# Ciclids



## Crisis (Jan 30, 2012)

Hello All, I've been a saltwater fanatic, until 2 yrs ago when power outage due to ice storm wiped out my tank. I said I would never come back, but here I am I was wondering if its advisable to keep cichlids is a 30 gal planted aquarium, if so what species would you guys/gals suggest?


----------



## w4x (Dec 13, 2014)

Rams, apistos, or Kribensis would be ok in a 30g planted. A pair of Angels would be ok. Anything else 4 inches or smaller would do alright in a 30g.

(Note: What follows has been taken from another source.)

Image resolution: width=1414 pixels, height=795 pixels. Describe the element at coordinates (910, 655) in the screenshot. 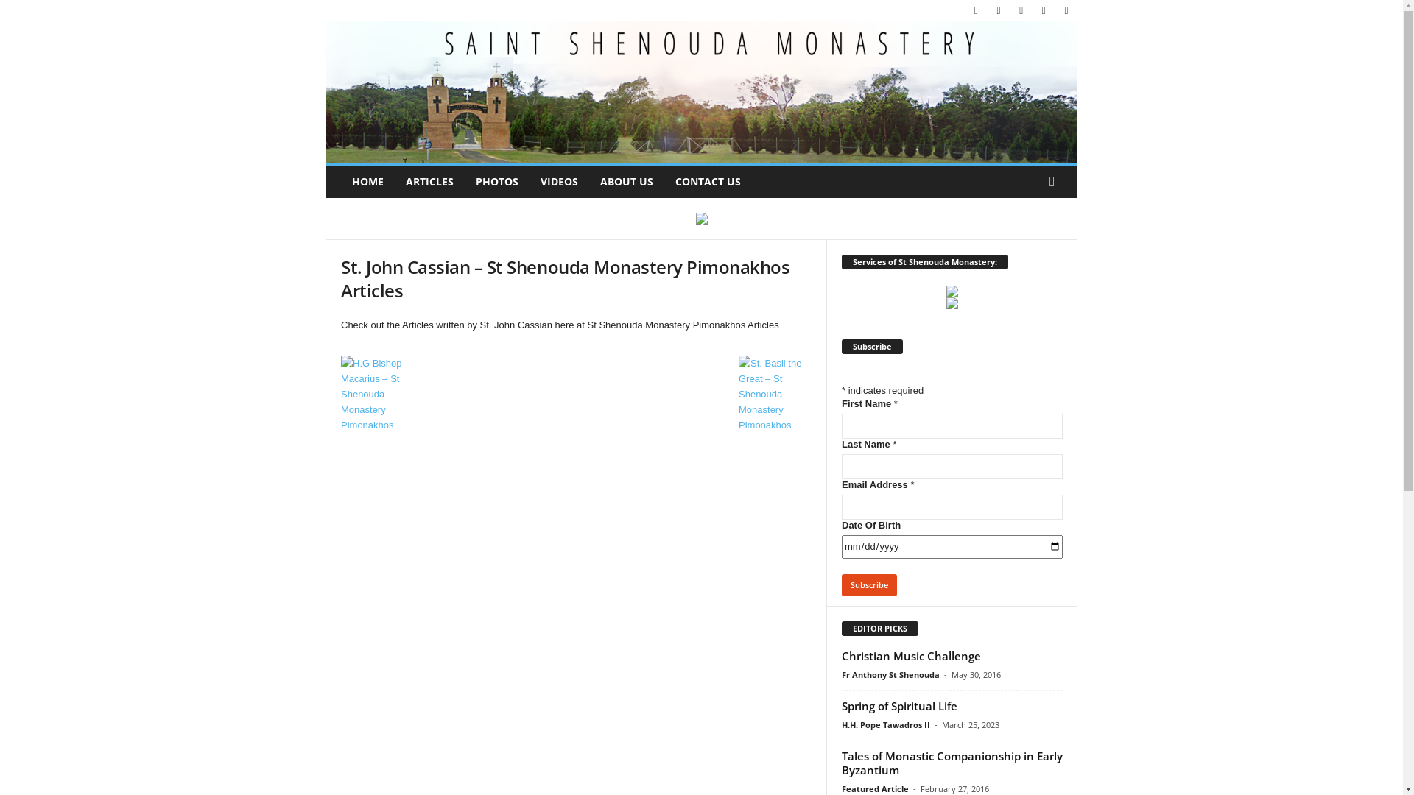

I see `'Christian Music Challenge'` at that location.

Peacocks & Haps get too large for 30g. Smaller Mbuna tend to eat many plants so you'd be limited to anubias, java fern, amazon sword, ferns, bamboo.

Most other central & South American cichlids get too big.

Hope that helps.


----------



## Crisis (Jan 30, 2012)

w4x said:


> Rams, apistos, or Kribensis would be ok in a 30g planted. A pair of Angels would be ok. Anything else 4 inches or smaller would do alright in a 30g.
> 
> Peacocks & Haps get too large for 30g. Smaller Mbuna tend to eat many plants so you'd be limited to anubias, java fern, amazon sword, ferns, bamboo.
> 
> ...


Yes this helps, I've read the I can keep German Blue Rams in a community tank with tetras.
Thanx


----------



## AlexRorabeck (Jan 24, 2017)

You read correctly. You should have no issues keeping tetras and rams together. I have a 29g and have a few apistos, rams and some smaller fish including cardinal tetras and furcata rainbows with no signs of aggression toward each other. I have never seen any of my dwarf cichlids be aggressive to any of my other fish. I have heard that they may become aggressive when they are ready to spawn but I have yet to encounter that.


----------



## Crisis (Jan 30, 2012)

AlexRorabeck said:


> You read correctly. You should have no issues keeping tetras and rams together. I have a 29g and have a few apistos, rams and some smaller fish including cardinal tetras and furcata rainbows with no signs of aggression toward each other. I have never seen any of my dwarf cichlids be aggressive to any of my other fish. I have heard that they may become aggressive when they are ready to spawn but I have yet to encounter that.


Thanx AlexRorabeck, my plan to stock the tank is pretty much inline with yours


----------